Kehadiran sejumlah menteri dalam rombongan ini menunjukkan keseriusan Indonesia. Menteri Koordinator Bidang Pangan Zulkifli Hasan, Menteri Investasi dan Hilirisasi Rosan Roeslani, serta Menteri Hukum dan HAM dan Menteri Kesehatan juga turut serta. Mereka punya agenda padat, tak hanya sebagai peserta, tetapi juga menjadi tuan rumah atau co-hosting berbagai acara penting.

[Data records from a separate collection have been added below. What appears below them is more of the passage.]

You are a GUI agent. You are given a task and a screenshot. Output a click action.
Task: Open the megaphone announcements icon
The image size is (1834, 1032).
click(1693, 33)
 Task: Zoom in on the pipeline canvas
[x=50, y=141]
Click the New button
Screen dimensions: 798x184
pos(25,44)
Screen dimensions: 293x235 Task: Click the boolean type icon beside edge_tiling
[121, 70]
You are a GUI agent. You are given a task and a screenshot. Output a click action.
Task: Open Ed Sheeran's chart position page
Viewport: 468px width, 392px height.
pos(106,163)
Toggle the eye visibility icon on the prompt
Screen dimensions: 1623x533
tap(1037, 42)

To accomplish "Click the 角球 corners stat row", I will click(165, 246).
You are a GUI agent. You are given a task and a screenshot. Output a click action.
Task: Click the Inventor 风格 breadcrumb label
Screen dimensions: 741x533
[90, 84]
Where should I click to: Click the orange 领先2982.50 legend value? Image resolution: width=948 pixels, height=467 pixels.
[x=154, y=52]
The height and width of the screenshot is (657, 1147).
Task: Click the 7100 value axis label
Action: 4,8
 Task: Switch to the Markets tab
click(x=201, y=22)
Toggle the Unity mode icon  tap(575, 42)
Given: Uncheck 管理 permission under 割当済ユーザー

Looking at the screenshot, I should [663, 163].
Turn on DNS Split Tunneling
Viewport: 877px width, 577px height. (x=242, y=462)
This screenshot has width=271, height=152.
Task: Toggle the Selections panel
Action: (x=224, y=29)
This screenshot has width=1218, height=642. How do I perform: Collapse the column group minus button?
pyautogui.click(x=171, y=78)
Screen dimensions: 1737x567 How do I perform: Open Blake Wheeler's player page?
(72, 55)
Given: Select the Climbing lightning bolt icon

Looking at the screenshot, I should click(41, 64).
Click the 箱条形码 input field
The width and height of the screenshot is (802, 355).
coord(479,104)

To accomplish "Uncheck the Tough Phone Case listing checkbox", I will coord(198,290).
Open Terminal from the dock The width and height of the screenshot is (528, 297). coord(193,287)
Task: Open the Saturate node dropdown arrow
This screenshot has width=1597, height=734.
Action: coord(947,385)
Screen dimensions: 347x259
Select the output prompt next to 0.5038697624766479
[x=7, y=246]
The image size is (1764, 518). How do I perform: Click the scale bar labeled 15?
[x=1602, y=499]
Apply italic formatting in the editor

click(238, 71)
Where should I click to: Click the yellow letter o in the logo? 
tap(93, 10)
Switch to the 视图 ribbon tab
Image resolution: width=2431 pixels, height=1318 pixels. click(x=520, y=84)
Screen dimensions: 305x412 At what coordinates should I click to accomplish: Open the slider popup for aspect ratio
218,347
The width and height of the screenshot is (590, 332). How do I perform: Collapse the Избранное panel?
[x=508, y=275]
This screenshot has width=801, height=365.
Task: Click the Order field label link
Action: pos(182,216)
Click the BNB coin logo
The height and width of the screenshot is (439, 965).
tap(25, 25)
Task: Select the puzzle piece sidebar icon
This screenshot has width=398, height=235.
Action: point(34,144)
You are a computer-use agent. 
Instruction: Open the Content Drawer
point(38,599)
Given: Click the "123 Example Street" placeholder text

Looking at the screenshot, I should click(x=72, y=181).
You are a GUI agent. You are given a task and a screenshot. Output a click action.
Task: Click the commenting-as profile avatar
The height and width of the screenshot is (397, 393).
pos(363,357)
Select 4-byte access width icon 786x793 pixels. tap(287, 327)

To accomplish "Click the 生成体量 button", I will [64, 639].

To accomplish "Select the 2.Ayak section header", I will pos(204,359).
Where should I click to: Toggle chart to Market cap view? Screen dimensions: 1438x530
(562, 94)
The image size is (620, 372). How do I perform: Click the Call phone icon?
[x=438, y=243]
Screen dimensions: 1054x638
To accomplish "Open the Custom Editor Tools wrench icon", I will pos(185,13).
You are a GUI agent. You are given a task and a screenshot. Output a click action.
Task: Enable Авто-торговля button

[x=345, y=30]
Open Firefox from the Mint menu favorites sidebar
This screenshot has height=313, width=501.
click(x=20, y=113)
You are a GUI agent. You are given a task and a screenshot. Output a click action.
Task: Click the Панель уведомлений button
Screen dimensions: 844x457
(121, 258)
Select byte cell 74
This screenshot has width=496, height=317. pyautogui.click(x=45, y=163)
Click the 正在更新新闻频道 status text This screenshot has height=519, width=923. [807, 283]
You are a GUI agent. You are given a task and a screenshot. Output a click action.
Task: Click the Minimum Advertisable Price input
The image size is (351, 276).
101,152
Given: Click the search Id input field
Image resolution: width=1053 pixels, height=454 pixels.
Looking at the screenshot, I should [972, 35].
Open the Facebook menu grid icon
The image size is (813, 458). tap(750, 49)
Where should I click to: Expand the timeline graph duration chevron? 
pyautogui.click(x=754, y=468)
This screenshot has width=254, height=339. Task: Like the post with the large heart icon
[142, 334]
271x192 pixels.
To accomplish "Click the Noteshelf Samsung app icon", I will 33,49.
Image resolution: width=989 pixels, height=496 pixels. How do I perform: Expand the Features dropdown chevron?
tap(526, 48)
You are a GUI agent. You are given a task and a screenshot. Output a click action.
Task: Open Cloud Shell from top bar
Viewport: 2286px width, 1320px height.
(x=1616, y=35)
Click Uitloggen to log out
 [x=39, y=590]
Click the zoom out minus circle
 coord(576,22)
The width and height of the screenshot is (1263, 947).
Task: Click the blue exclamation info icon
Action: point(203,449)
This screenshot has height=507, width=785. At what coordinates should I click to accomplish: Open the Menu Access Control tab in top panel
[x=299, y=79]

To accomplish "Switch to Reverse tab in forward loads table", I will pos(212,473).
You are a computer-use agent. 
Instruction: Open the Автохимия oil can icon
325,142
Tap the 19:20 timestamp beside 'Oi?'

Direktur Kerja Sama Multilateral Kementerian Luar Negeri Tri Tharyat, mengungkapkan bahwa Indonesia awalnya menerima 258 tawaran pertemuan. Namun, setelah melalui proses kurasi ketat yang mempertimbangkan prioritas dan lokasi, diputuskan untuk membatasi jumlah pertemuan menjadi sekitar 200. Angka ini tetap luar biasa, menunjukkan tingginya minat negara-negara lain untuk berinteraksi dengan Indonesia.
Pertemuan-pertemuan ini bukan hanya sekadar agenda seremonial. Ragam topik yang dibahas sangat luas, mulai dari isu bisnis dan ekonomi, pengungsian, hukum perang, nuklir, lingkungan hidup, hingga kesehatan. Pertemuan tersebut juga tersebar di berbagai lokasi, baik di dalam maupun di luar Markas Besar PBB.
Kehadiran Presiden Prabowo di New York juga sangat dinantikan. Ia telah mendarat di Bandara Internasional John F. Kennedy setelah menyelesaikan kunjungan di Osaka, Jepang.
Presiden kedelapan Republik Indonesia ini dijadwalkan menyampaikan pidato dalam sesi debat umum, berada di urutan ketiga setelah Presiden Brasil Luiz InĂ¡cio Lula da Silva dan Presiden Amerika Serikat (AS) Donald Trump. Ini adalah kesempatan emas bagi Indonesia untuk menyuarakan posisinya di panggung dunia dan menegaskan peran strategisnya di kancah internasional.